Zen and the art of sleep management

I have decided to find a sense of zen when it comes to Timothy's sleeping patterns. (As much as one can "decide" to be zen.) It occurred to me today. There are endless "sleep solution" books out there, each proclaiming to have THE answer to you baby's inability to sleep (or more likely, the books would have it, your inability to get your baby to sleep).

Sleep solutions, I have decided, are like religions. The followers of each believe that their way is THE way. Well, I've opted out of religion, so I'm opting out of solving Tim's sleep, too. So there.

Which isn't to say I'm not going to try hard to get Tim to nap, or go to bed at a decent hour, or sleep as much as possible in the night. Of course we'll do that; it's common sense. Common sense! What a concept!
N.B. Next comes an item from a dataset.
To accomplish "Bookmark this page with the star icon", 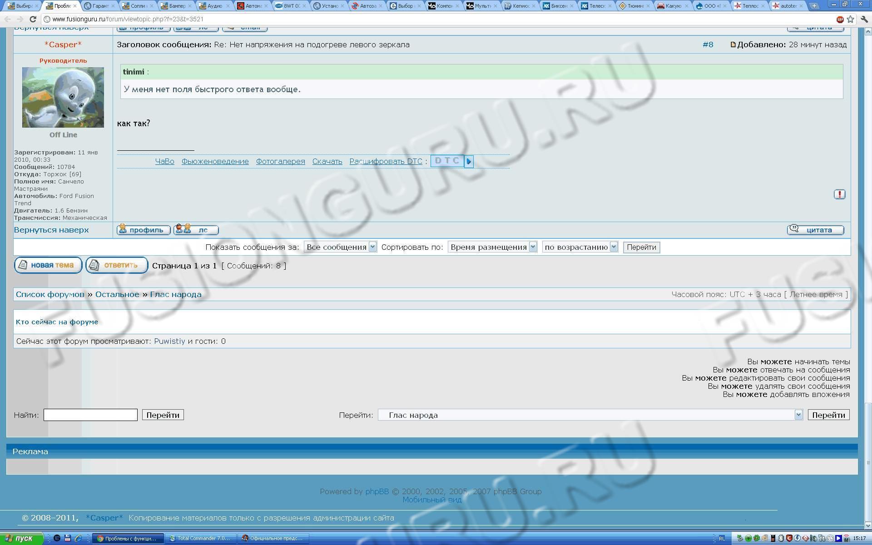I will pyautogui.click(x=851, y=19).
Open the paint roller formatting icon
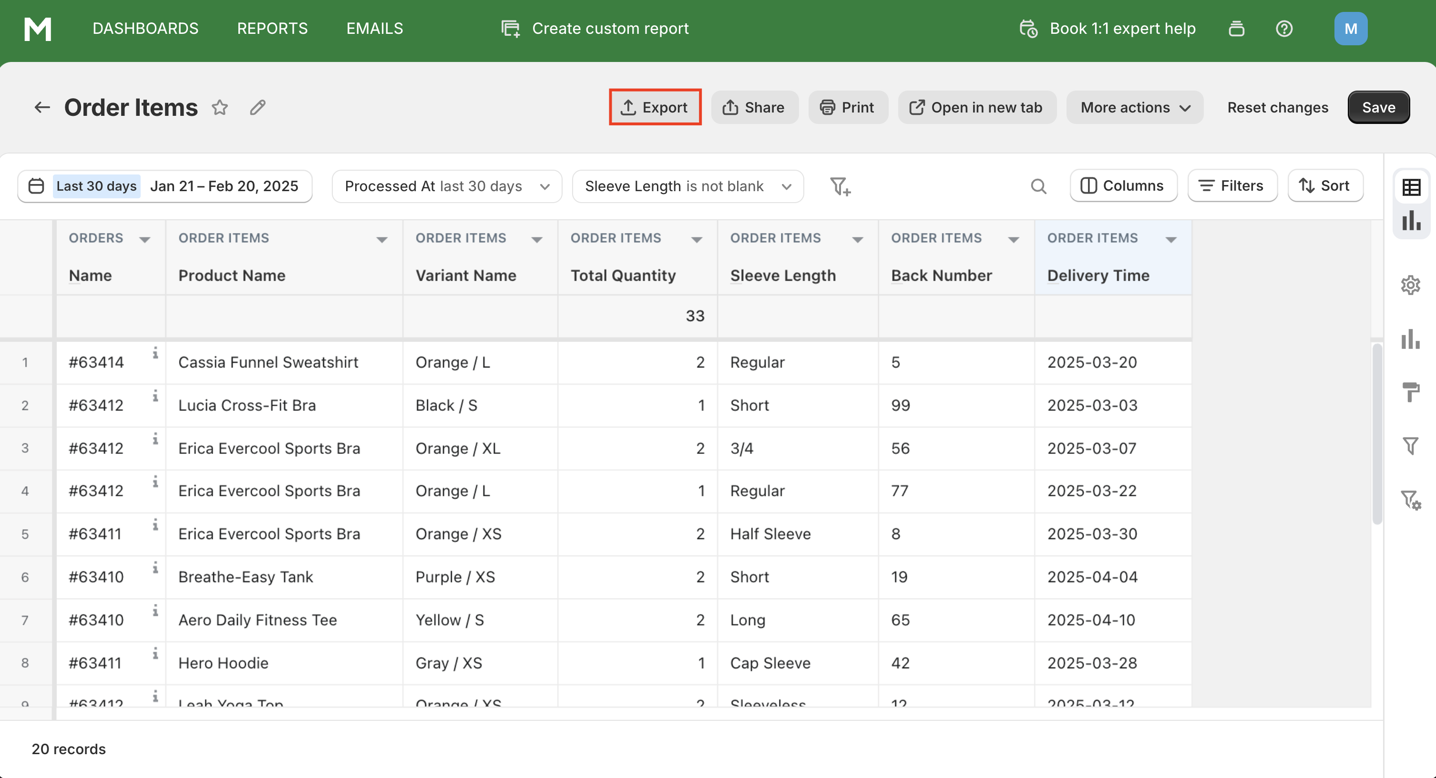This screenshot has height=778, width=1436. tap(1410, 392)
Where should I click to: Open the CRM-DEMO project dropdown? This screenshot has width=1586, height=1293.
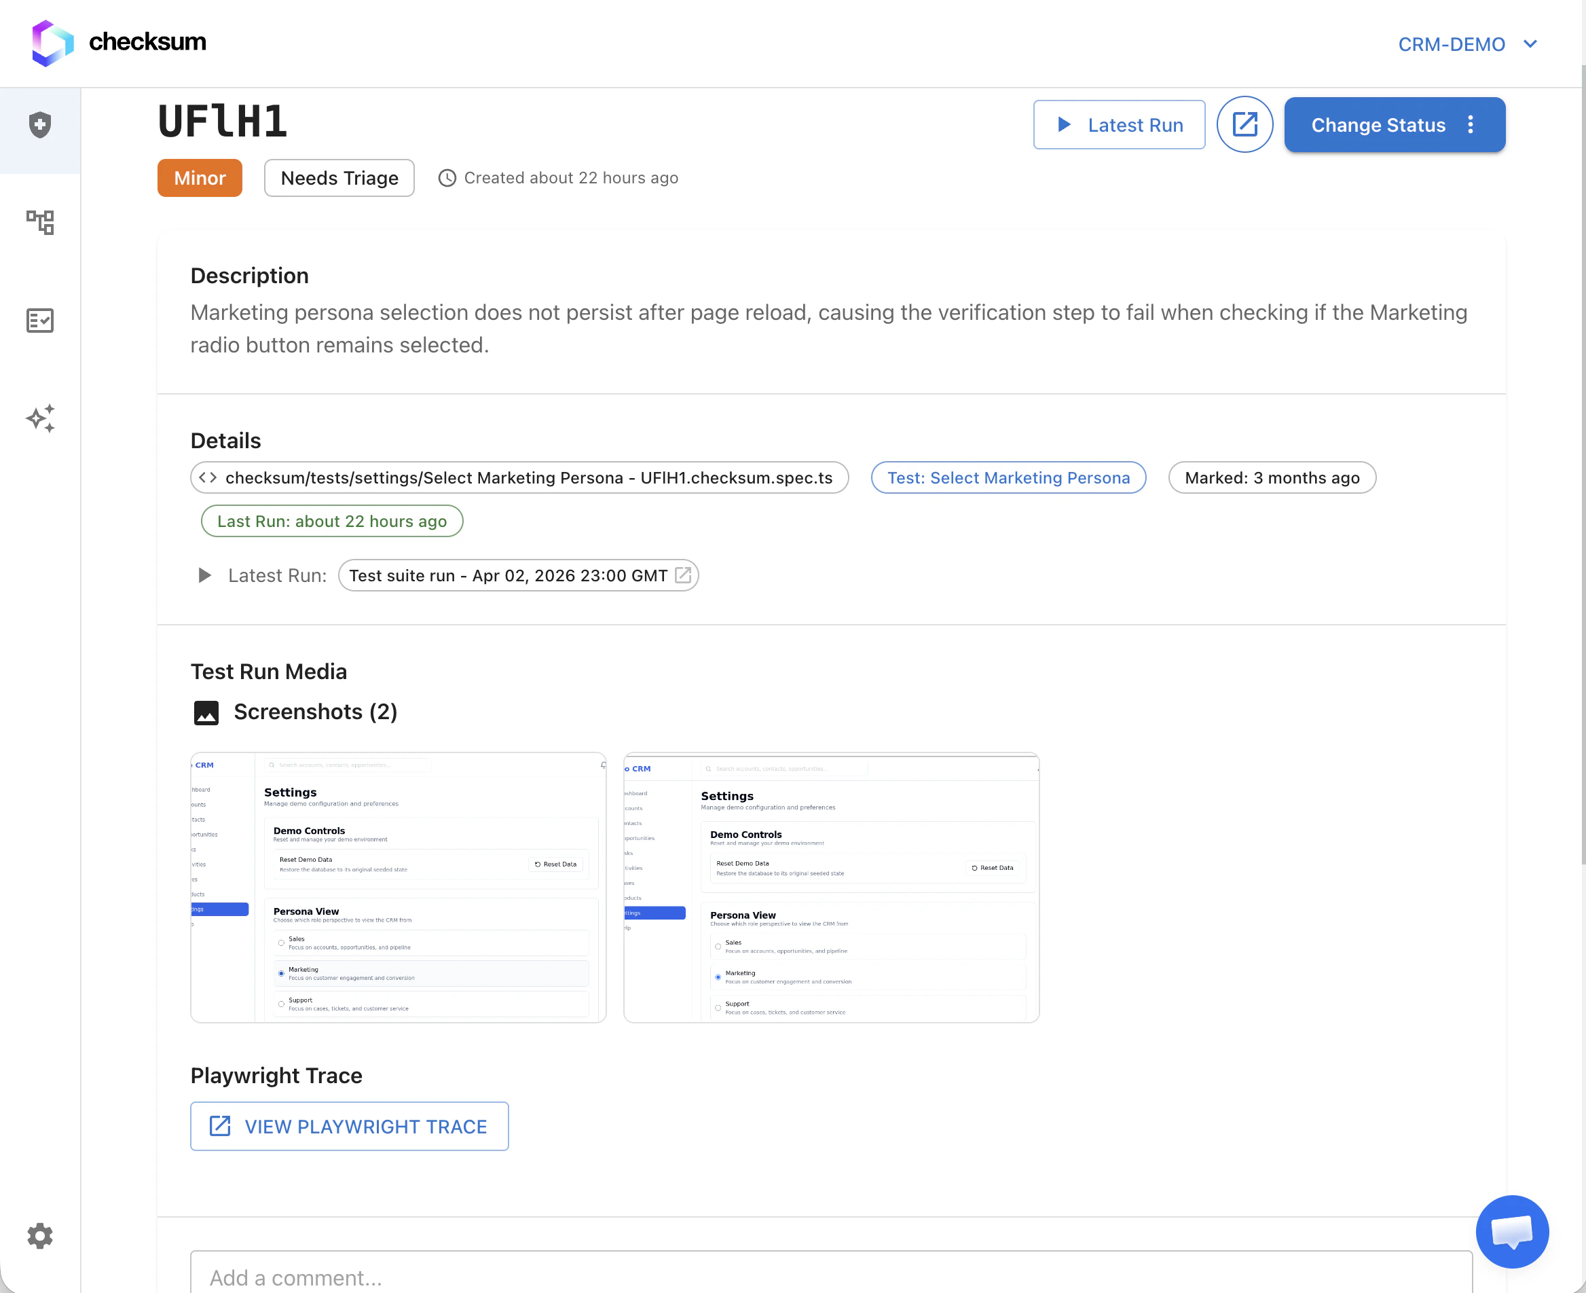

I got a piece of advice about baby sleep early on from a good friend, which basically boils down to: put him to bed when he's tired; if he cries, pick him up to reassure him that it's okay, but then put him back down. And repeat until he gets used to just falling asleep on the first go. Kinda makes sense, huh? Like, common sense? Yet at the time, it kind of sounded like rocket science to me, because it's so simple. And I'd been prepared for "getting baby to sleep" to actually be about as complex as rocket science. At any rate, this is the advice I have used, and it works (as much as anything baby-related works). Thank you, Trix!

(Turns out, having flipped through a few "sleep solution" guides, this is the sort information they are providing. With a lot of marketing spin.)

Anyway, I'm going to be thinking more of Tim as a person rather than something to be managed. (Granted, a person who's not very good at acting on his fatigue.) If he gets hungry in the night, I'll feed him. If he needs to be attached to me in order to get the nap he needs during the day, I'll put him in the wrap. He's going to be beyond the baby stage, beyond the napping stage, so soon that I won't even remember what sort of sleep solution worked for us.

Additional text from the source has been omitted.